例えば「スピーチ原稿」を書く場合、次のような形式的特徴が求められる:
- 聴衆への呼びかけ(Ladies and gentlemen, / Dear students, など)
- 口語的なトーンとリズム感
- クロージングの明確な言及(Thank you. / I hope... など)

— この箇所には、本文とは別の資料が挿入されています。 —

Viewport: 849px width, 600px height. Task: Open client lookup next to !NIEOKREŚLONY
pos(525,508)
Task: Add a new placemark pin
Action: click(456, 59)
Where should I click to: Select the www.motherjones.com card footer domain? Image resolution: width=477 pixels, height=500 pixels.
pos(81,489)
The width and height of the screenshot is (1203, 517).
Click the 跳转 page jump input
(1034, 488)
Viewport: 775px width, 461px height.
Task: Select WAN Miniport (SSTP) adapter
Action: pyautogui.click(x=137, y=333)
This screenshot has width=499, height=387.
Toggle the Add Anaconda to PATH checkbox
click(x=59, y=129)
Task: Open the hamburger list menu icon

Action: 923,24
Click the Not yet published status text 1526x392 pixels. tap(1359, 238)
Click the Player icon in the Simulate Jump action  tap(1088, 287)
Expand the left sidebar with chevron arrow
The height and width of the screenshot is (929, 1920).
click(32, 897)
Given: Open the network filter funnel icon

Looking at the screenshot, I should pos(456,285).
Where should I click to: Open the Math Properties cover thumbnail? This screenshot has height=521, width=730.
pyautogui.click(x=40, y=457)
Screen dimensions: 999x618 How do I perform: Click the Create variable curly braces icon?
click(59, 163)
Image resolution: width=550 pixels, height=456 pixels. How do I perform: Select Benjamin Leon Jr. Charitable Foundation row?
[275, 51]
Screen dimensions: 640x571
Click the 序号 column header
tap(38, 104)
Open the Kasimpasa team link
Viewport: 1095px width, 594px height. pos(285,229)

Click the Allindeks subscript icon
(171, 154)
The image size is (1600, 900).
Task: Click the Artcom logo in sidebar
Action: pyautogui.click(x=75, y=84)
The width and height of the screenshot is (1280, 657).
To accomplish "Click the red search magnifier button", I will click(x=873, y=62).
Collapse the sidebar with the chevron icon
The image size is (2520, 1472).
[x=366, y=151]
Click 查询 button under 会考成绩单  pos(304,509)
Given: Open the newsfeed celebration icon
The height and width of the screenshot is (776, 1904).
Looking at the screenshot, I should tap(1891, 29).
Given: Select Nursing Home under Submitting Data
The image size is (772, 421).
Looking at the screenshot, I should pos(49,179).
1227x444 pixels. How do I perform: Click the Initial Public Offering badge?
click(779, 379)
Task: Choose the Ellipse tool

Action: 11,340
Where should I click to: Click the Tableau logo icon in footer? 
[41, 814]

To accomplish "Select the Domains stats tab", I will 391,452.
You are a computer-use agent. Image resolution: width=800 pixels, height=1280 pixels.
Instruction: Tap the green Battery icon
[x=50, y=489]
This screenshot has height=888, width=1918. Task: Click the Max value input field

これらが抜けると、内容が良くてもテキストタイプとしての評価が下がる。
主なテキストタイプとその特徴
| テキストタイプ | 形式的マーカーの例 | よくある文体 |
|---|---|---|
| 手紙(formal letter) | 日付・宛先・署名 | 丁寧・礼儀正しい |
| ブログ記事 | タイトル・個人的な語りかけ | カジュアル・語りかけ調 |
| スピーチ | 呼びかけ・段落移行の言葉 | 説得的・明瞭 |
| レポート | 見出し・客観的な記述 | フォーマル・事実ベース |
| 広告 | スローガン・行動喚起 | 短く・インパクト重視 |
| インタビュー記事 | Q&A 形式 | 対話的 |
構成・語彙・文法の「三層」を意識した添削サイクル
ライティング力は書く → フィードバックをもらう → 書き直すのサイクルを回すことで伸びる。このとき、フィードバックを3つの層で整理すると修正が効率的になる。
第一層:構成(Structure)
- 導入・本論・結論が明確か
- テキストタイプに合った段落展開か
- アイデアの流れが論理的か
第二層:語彙(Vocabulary)
- テーマに即した適切な単語が使えているか
- 同じ単語の繰り返しを避けているか(語彙の幅)
- レジスター(フォーマル度)がテキストタイプに合っているか
第三層:文法(Accuracy)
- 時制・一致・語順に誤りがないか
- 複雑な構文を使った場合に正確か
- 冠詞・前置詞などの細かい誤りが少ないか
添削を受ける際は「どの層の指摘なのか」を意識してメモを取ると、自分の弱点パターンが見えてくる。同じ誤りを繰り返さないための「エラーログ(誤りノート)」を作ることも有効だ。
ab initio でのライティング戦略
ab initio では、テキストタイプの難易度は比較的シンプルな日常場面が中心になる。それでも、テキストタイプの形式的マーカーは同様に重要だ。基礎語彙が固まっていないと内容を書くことさえ難しいため、高頻度語彙の早期習得を優先しつつ、テキストタイプの学習を並行させる。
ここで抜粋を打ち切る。